INSTRUKSI TUGAS 1:
Jawablah pertanyaan berikut berdasarkan teks tentang sifat melawan hukum.
(a) Menurut pendapat Simons, apa yang harus dicocoki suatu perbuatan agar dapat dipidana?
(b) Menurut pendapat Vos, melawan hukum itu merupakan perbuatan yang bagaimana oleh masyarakat?
(c) Siapa yang dijadikan contoh dalam teks untuk orang yang mengambil benda milik orang lain dengan maksud memilikinya tanpa melawan hukum?
INSTRUKSI TUGAS 2:
Tuliskan lanjutan teks tentang sifat melawan hukum dalam hukum pidana, dimulai tepat setelah kalimat terakhirnya.

TEKS BACAAN:
Seperti pendapat simons yang menyatakan bahwa untuk dapat dipidananya perbuatan
harus mencocoki rumusan delik yang tersebut dalam undang-undang.[5]
Sedangkan melawan
hukum materiil adalah bertentangan dengan azas-azas hukum masyarakat, azas mana
dapat saja dalam hukum tidak tertulis maupun sudah terbentuk dalam hukum
tertulis. Dengan kata lain dalam hukum materiil ini, sifat tercelanya atau
terlarangnya suatu perbuatan terletak pada masyarakat. Sifat tercelanya suatu
perbuatan dari sudut masyarakat yang bersangkutan. Sebagaimana pendapat Vos
yang menyatakan bahwa melawan hukum itu sebagai perbuatan yang oleh masyarakat
tidak dikehendaki atau tidak diperbolehkan.[6]
Ada kekhawatiran
akan adanya perbuatan merampas kemerdekaan seseorang oleh orang-orang tertentu
yang tidak bersifat melawan hukum. Misalnya seorang penyidik dengan syarat yang
syah melakukan penahanan terhadap seseorang tersangka. Apabila melawan hukum
tidak dicantumkan dalam rumusan tindak pidana, pejabat penyidik tersebut dapat
dipidana. Demikian juga halnya dengan memasukkan unsur melawan hukum ke dalam
rumusan pencurian. Pembentuk UU merasa khawatir adanya perbuatan-perbuatan
mengambil benda milik orang lain dengan maksud untuk memilikinya tanpa dengan
melawan hukum. Apabila unsur melawan hukum tidak dicantumkan dalam rumusan
hukum, maka orang seperti itu dapat dipidana. Keadaan ini bisa terjadi,
misalnya seorang calon pembeli di toko swalayan dengan mengambil sendiri barang
yang akan dibelinya.

DATA REKAMAN:
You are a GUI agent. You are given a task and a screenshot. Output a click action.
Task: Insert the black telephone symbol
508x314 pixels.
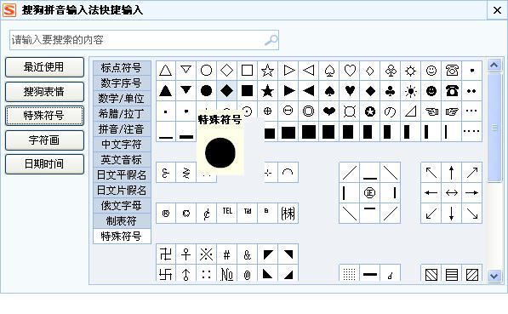coord(452,91)
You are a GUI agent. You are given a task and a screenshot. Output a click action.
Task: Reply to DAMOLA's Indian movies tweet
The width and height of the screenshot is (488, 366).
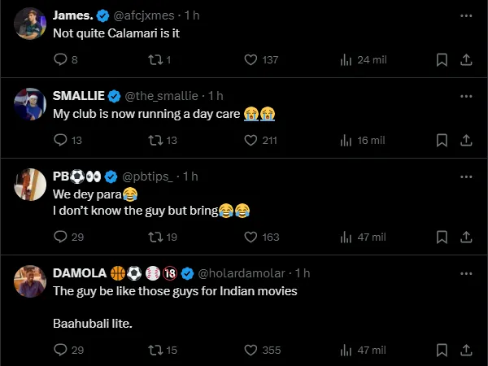point(59,350)
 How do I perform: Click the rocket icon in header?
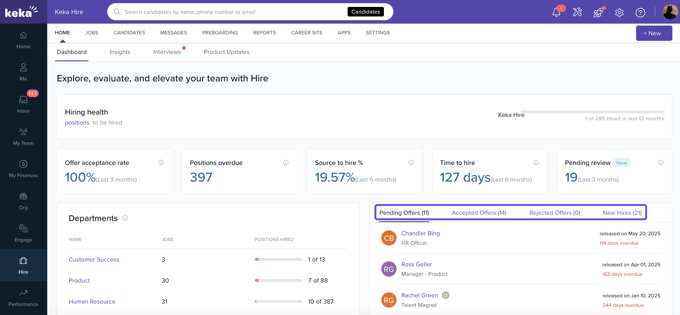[x=598, y=12]
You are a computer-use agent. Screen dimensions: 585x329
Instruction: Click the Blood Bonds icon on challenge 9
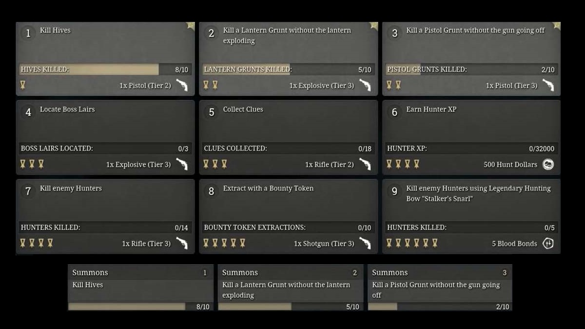(x=548, y=243)
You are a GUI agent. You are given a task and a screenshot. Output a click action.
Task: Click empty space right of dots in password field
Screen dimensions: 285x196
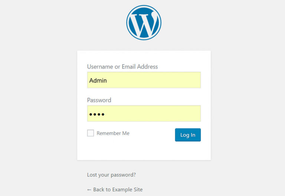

HASIL JAWABAN 1:
(a) Perbuatan itu harus mencocoki rumusan delik yang tersebut dalam undang-undang.
(b) Melawan hukum adalah perbuatan yang oleh masyarakat tidak dikehendaki atau tidak diperbolehkan.
(c) Contohnya adalah seorang calon pembeli di toko swalayan yang mengambil sendiri barang yang akan dibelinya.

HASIL JAWABAN 2:
Sistem hukum
pidana Indonesia memperkenalkan dua pundi utama dalam mendeskripsikan tindakan
yang dianggap melanggar hukum (melawan undang-undang) yaitu, tindakan yang
dianggap sebagai suatu pelanggaran dan tindakan yang dianggap sebagai
kejahatan. Mengulas hukum pidana, didalamnya menyangkut kepentingan masyarakat
dan negara. Masyarakat sebagai penghuni suatu negara tentunya memiliki hak dan
kewajiban yang tidak jarang bersentuhan dengan anggota masyarakat lainnya dan
tentunya dengan kepentingan negara. Dalam konteks ini, negara miliki otoritas
untuk mengatur dan memberikan jaminan pemenuhan hak dan kewajiban kepada
masyarakat secara luas dan tidak diskriminatif.
Suatu perbuatan
dapat dipidana jika perbuatan tersebut merupakan suatu tindak pidana atau
memenuhi unsur-unsur di dalam suatu KUHP (azas legalitas). Bagaimana jika hal
itu tidak diatur di dalam peraturan pidana yang ada? Apakah terhadap perbuatan
tersebut dapat dilakukan penyelidikan atau penyidikan guna menemukan
tersangkanya.[7] Dapat tidaknya seseorang atau pelaku
kejahatan itu di pidana tergantung dari pembuktian di pengadilan di mana yang
bersangkuta telah dapat dibuktikan bersalah melakukan perbuatan tersebut. Namun
yang paling pokok dalam menentukan dapat tidaknya suatu perbuatan di pidana
adalah perbuatan tersebut merupakan suatu tindak pidana, kemudian setelah itu
baru diadakan suatu tindakan hukum dari tahap penyelidikan hingga tahap putusan
pengadilan.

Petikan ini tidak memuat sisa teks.